I have always felt uncomfortable with my name – Nelly.
It doesn’t quite roll off the tongue, it’s hard to understand over the phone, it’s almost always misspelled (is that with a Y or IE?) and people often think I am an 80-year-old white grandmother. And don’t even get me started on “Little House on the Prairie.”
How did a Korean girl get this name, you ask?
Oddly enough, it has an Olympic connection. My parents were inspired by Nellie Kim, the Korean-Russian gymnast who won gold medals in the 1970s. She won three gold medals during the 1976 Summer Games, the year I became Nelly. Apparently, I was a rather clumsy child. They hoped that giving me the name of a super-athlete would help me stay on my feet better.
Things turned around in 2000, when the rapper Nelly (Cornell Hayes Jr.) hit the charts. Suddenly, my name was cool and festive. “Hi, I’m Nelly. You know, like the rapper.” I could even buy ready-made personalized jewelry, T-shirts and boy shorts. Another Nelly became a hit around that time — the Canadian singer Nelly Furtado, who, incidentally, was also named after the Soviet gymnast.

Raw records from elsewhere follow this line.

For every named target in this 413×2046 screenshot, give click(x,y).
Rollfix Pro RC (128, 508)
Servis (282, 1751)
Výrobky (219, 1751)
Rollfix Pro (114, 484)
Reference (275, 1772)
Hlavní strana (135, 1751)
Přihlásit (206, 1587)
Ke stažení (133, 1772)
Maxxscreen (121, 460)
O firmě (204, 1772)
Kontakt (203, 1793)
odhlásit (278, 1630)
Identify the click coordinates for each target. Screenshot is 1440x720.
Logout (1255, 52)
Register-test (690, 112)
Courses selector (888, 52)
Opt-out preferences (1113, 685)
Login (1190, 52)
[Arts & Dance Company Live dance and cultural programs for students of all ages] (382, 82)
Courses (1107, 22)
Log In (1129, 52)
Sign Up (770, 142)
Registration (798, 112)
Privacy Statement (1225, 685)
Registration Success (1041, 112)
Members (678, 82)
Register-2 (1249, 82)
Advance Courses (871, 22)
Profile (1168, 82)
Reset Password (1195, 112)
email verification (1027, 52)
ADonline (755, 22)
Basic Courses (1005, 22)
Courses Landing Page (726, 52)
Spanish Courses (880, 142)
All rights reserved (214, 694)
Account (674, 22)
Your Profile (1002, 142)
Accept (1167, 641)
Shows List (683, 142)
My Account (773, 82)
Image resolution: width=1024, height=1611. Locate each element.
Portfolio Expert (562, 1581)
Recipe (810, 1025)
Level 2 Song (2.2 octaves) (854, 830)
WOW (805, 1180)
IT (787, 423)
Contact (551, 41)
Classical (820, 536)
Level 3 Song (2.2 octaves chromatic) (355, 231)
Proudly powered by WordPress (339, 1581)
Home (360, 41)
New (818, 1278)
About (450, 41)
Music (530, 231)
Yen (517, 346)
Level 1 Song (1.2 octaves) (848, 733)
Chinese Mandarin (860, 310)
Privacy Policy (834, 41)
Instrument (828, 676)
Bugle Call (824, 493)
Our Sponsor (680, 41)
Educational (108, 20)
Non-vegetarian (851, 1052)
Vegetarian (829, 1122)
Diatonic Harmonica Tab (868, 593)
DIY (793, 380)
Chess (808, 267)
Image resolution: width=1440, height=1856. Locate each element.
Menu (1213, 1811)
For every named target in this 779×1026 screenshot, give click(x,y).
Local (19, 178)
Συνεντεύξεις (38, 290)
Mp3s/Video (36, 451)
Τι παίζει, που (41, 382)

Still, I wished my name was short for something cool, like Cornell. Or even Penelope. I briefly considered legally changing my name, to something more contemporary. Casey was a top contender, and I even experimented using this name with new acquaintances.
So, what’s in a name? A rose by any other name… and all that, but I now believe there is a lot in a name. If one is uncomfortable in one’s name, one is uncomfortable in oneself.
So when it came time to name my son, my focus was on ease and comfort. Ben – a very solid citizen type of name, I mean, who wouldn’t want to be friends with a Ben? It’s also easy to pronounce in any language. Which is good, because Ben is already living a multi-cultural life – enrolled at Korean preschool, living in China and making Chinese friends. I’m glad he doesn’t have to deal with misspellings or mispronunciations, wherever he goes.
Perhaps I will go back to using my birth name, Kyungnim. Difficulties living with that name, even in Korea, well, that’s a whole another story.